Another distinction regarding cookies is between necessary and non-necessary cookies. Necessary cookies are essential for the functioning of the website and are collected as a requirement for the website to function properly. For example, cookies that keep products in the shopping cart are necessary cookies for e-commerce websites. Non-necessary cookies, on the other hand, are not essential for the website's operation. This category includes cookies that remember usernames and passwords, advertising cookies, or cookies that collect statistical information.
What is the function of cookies?
The main purpose of cookies is to enhance the website's usability by remembering user preferences and providing personalized experiences, thus improving the services offered to visitors. For example, if a visitor permits the collection of cookies, they do not have to redo language and theme preferences when revisiting the website. Similarly, cookies that keep the session open allow users to stay logged in without having to log in again.

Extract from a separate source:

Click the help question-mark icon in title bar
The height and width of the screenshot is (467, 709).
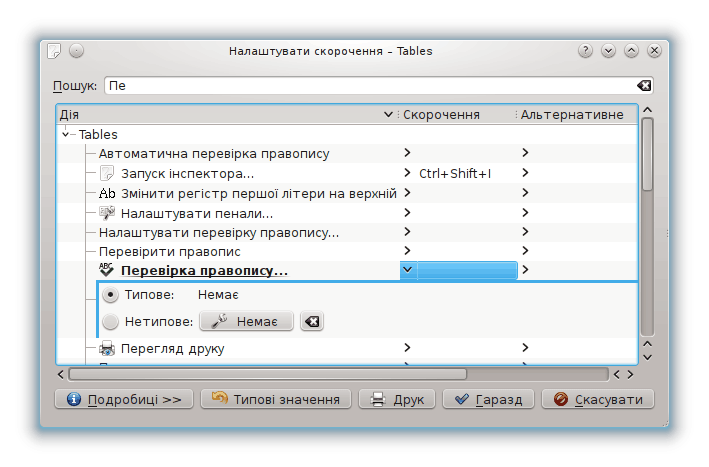(586, 51)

On the other hand, cookies may also be necessary for the proper functioning of the website. One of the most important examples is that cookies prevent products added to the shopping cart from disappearing on the payment page. Disabling or rejecting cookies may prevent the user from benefiting from the website.
It is not possible to say that all cookies are harmless. Some cookies can track your internet browsing activity. However, you can control cookies' specific actions or prevent certain websites from collecting cookies through your browser settings.

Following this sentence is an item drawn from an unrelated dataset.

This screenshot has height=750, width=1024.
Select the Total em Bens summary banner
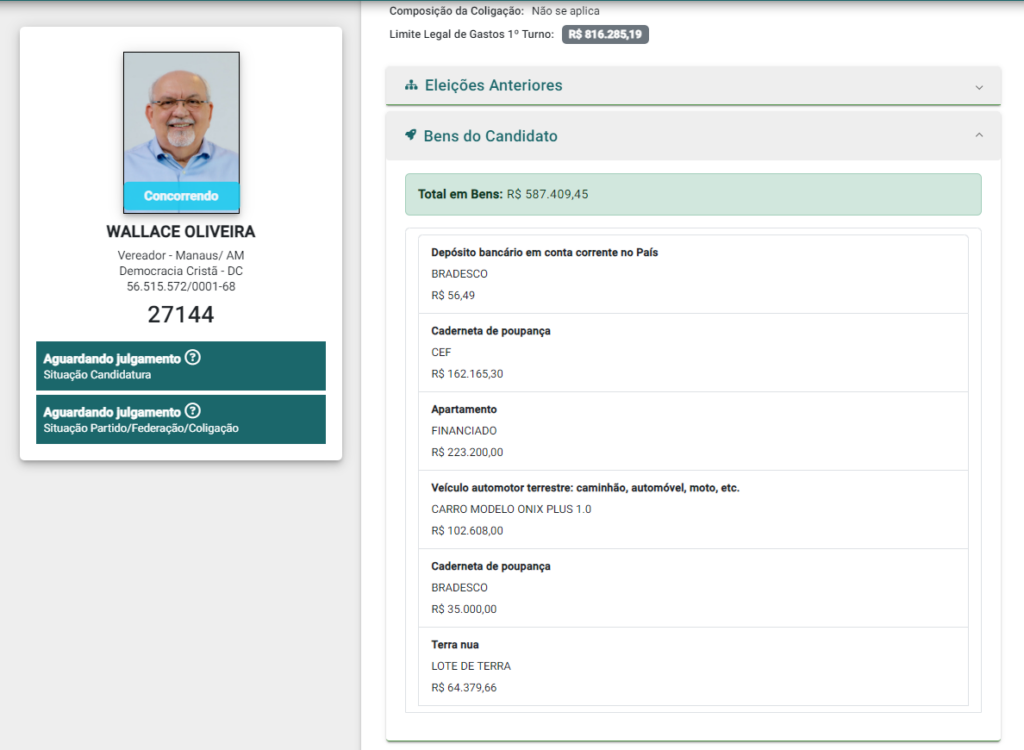tap(692, 194)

How to control and delete cookies?
Privacy is everyone's right. This right is protected in the Turkish Constitution and the European Convention on Human Rights. Therefore, you should be the one who determines when to share which information. In terms of cookies, there are two aspects: enabling cookies and clearing cookies.

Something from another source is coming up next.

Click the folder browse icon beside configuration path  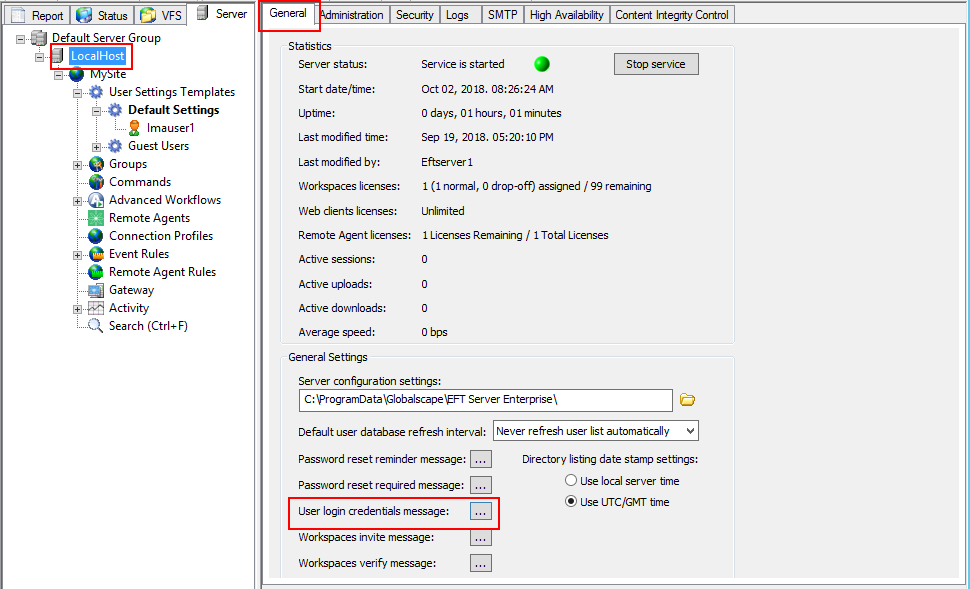tap(687, 400)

You do not need to enable cookies in your default browser settings. When you visit a website, the website sends certain information to your browser, and your browser creates a text file and stores this information in the browser folder. Therefore, you can control cookies from the relevant folder or browser settings.
In addition, websites that place cookies place these cookies for certain periods. Session cookies can be deleted at the end of the session or automatically after a specific period. In this case, if you do not want to clear them before the set time, you do not need to do it manually.
Cookies Under Turkish Law
There is no specific legislation in Turkish law that regulates cookies. However, in the decision of the Personal Data Protection Authority ("Authority") regarding Amazon Turkey Retail Services Limited Company dated 27/02/2020 and numbered 2020/173, it is stated that "all actions falling within the scope of data processing (such as tracking, transferring, sharing, storing, etc.) with cookies ..." shall be considered within the scope of personal data. However, consent is not required for all collected cookies. This distinction depends on whether the collection of cookies is necessary. Consent is not required for cookies that are essential for the website's operation, while consent will be required for non-necessary cookies.
The final version of the "Guide on Cookie Applications" prepared by the Personal Data Protection Authority was published on 20.06.2022. On the guide good and bad practices about cookies are examined.
The consent to be obtained is explicit consent, defined in Article 3 of the Personal Data Protection Law ("PDPL") as "consent based on the information and expressed with free will regarding a specific subject matter." The requirement of free will means that consent cannot be made a prerequisite for the provision of a product or service or the use of a product or service. In other words, the "love it or leave it" approach cannot be applied here, refusing cookies cannot prevent access to the service, and the opposite behavior would impair the consent. In such a case, an appeal can be made to the Authority due to non-compliance with the PDPL.
1. European Data Protection Supervisor, "Guidelines on the protection of personal data processed through web services provided by EU institutions", 2016 Kasım.
2. European Commission, "Cookies policy", https://ec.europa.eu/info/cookies_en.
Originally published 20 May 2023
The content of this article is intended to provide a general guide to the subject matter. Specialist advice should be sought about your specific circumstances.